**What you will do:** Look through the material below for "Focus". Copy every line that contains it.
──────── Material provided
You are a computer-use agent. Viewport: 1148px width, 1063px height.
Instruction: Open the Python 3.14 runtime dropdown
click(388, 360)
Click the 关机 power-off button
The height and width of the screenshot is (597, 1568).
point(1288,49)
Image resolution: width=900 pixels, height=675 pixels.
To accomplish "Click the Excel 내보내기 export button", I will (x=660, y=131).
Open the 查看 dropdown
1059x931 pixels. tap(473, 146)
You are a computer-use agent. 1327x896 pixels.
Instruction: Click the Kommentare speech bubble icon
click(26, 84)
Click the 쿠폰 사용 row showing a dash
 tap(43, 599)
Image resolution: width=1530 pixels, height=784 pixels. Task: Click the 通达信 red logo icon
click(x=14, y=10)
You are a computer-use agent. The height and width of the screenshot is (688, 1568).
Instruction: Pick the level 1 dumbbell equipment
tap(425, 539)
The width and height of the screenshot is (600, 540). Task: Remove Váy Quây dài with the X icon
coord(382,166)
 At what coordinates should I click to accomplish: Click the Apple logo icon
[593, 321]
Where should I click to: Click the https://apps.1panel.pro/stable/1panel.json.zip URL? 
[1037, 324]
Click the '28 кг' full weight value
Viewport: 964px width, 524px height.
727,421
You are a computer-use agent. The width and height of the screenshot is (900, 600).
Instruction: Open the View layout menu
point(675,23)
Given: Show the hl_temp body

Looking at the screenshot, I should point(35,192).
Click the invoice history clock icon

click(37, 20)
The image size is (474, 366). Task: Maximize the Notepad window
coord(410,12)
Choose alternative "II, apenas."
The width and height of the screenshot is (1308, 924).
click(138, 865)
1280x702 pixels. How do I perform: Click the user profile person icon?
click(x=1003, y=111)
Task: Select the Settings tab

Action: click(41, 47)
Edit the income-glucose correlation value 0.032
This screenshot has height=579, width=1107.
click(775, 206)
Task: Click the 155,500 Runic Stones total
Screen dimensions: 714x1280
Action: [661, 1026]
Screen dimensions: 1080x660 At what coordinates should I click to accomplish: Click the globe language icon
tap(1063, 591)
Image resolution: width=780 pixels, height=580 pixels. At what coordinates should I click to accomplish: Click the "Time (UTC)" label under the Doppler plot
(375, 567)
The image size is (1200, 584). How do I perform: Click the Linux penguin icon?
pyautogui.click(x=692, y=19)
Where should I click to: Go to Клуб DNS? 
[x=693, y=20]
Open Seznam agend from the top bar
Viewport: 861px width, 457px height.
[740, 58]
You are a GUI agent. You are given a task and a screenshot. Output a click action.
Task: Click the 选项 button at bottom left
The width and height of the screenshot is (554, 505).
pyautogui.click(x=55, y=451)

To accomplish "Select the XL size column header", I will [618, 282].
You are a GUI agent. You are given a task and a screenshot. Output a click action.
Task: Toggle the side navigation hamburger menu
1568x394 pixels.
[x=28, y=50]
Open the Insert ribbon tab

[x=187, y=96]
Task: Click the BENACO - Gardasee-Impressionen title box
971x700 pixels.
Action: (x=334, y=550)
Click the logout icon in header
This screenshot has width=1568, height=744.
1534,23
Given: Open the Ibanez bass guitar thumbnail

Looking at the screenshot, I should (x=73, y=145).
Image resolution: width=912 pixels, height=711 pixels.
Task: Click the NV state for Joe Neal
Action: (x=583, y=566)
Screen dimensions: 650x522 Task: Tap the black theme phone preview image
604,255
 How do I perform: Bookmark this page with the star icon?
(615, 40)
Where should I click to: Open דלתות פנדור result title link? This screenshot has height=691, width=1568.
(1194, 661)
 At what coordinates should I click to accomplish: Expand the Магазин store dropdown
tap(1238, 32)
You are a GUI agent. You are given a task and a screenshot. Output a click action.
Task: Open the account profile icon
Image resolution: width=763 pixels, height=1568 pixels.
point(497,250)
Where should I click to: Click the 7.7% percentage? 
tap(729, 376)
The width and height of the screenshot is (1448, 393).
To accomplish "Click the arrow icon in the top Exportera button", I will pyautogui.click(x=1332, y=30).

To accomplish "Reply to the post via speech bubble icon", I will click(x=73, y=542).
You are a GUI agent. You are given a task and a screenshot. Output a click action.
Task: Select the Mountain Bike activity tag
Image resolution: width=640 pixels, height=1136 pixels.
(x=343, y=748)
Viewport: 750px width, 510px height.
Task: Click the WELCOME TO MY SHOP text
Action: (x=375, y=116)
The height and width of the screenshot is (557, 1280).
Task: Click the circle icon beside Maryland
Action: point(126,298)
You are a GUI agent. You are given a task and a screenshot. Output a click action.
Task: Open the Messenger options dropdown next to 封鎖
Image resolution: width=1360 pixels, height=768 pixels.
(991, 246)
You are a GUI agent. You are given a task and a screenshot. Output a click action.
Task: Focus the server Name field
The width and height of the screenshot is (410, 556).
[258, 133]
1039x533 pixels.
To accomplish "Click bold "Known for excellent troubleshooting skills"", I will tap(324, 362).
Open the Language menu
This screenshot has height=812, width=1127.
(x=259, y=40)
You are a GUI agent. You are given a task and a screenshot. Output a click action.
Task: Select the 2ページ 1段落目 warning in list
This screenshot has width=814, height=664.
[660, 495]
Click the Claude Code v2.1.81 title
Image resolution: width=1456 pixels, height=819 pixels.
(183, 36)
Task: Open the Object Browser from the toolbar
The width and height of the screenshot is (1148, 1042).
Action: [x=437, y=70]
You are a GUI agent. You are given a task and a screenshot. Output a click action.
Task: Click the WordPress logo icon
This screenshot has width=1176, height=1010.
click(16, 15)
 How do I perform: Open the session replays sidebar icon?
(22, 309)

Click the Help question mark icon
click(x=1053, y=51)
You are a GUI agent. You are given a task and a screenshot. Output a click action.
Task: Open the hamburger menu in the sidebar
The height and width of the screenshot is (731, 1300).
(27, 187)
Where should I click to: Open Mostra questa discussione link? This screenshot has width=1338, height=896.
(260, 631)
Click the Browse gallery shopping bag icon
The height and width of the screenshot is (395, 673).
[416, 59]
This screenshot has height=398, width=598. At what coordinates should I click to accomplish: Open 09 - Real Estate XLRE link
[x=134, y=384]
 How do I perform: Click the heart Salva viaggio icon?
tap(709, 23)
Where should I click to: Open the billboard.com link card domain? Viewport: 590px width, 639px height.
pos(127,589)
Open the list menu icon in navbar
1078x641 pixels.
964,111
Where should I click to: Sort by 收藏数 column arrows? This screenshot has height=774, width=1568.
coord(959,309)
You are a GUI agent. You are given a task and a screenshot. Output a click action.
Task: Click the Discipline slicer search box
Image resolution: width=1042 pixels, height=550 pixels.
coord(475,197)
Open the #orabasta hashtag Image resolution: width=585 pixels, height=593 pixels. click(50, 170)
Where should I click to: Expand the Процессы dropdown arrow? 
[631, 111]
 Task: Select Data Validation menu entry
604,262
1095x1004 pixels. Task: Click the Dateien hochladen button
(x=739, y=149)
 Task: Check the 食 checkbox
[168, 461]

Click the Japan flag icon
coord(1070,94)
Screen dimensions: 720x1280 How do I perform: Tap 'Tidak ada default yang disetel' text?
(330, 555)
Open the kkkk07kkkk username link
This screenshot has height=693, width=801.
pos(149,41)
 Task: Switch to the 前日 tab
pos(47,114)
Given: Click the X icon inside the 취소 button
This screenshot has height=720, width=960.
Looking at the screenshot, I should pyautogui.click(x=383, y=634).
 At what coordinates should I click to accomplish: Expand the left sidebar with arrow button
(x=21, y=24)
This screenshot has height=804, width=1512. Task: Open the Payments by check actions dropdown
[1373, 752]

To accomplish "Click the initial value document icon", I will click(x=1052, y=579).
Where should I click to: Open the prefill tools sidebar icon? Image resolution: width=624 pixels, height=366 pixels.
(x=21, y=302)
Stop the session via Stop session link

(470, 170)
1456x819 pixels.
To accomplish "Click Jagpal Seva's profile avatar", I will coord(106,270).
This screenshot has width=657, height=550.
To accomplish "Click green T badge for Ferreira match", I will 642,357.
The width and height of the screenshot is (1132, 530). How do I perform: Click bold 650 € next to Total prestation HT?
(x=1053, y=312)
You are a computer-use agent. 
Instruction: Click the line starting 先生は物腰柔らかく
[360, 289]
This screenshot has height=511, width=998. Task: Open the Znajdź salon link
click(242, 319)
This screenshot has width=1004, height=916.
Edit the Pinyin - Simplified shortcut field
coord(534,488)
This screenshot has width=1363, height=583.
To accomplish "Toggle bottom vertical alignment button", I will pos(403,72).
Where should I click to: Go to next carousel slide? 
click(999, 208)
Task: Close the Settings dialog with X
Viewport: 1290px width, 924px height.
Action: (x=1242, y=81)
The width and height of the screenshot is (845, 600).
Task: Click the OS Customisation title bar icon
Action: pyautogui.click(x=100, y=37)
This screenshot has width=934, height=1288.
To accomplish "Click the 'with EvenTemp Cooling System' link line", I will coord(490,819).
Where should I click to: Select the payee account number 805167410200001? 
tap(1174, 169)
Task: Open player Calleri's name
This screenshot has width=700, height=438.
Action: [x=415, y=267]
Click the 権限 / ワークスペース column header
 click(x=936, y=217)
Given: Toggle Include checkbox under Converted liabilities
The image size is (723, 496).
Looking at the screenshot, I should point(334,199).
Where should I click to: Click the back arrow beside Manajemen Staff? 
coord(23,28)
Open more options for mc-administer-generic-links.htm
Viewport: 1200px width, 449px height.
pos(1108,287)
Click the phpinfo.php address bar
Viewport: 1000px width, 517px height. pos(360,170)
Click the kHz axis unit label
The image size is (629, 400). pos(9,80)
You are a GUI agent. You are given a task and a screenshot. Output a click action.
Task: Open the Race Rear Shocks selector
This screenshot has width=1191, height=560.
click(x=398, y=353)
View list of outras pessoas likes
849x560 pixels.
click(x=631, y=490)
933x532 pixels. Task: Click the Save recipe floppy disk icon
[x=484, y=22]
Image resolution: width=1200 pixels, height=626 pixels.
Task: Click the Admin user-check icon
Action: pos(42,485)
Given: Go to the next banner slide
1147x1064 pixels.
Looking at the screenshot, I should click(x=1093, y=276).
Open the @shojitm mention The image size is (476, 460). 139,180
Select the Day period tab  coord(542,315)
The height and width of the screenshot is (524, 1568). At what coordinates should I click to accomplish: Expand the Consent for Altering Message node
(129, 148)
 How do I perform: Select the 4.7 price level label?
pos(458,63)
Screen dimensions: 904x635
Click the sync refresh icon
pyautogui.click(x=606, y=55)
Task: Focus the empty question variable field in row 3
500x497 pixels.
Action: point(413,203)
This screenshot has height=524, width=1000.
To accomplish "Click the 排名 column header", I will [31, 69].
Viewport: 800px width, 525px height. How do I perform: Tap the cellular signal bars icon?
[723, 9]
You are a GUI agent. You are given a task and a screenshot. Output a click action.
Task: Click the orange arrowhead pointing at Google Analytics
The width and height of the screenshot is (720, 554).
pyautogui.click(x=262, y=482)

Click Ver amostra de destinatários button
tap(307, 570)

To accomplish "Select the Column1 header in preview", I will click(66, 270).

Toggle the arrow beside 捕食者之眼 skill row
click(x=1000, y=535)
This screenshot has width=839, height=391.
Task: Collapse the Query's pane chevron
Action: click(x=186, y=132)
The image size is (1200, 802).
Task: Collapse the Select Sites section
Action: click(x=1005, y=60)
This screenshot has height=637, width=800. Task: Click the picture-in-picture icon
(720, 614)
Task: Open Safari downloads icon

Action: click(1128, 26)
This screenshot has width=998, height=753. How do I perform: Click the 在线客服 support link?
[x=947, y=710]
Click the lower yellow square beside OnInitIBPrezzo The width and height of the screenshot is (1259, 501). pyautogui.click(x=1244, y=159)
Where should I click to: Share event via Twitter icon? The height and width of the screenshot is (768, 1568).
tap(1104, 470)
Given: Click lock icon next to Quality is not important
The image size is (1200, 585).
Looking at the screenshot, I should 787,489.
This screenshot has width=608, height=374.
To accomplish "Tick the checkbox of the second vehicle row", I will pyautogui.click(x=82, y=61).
────────────────
**Result below:**
Task: Focus the server Name field
Task: Focus the empty question variable field in row 3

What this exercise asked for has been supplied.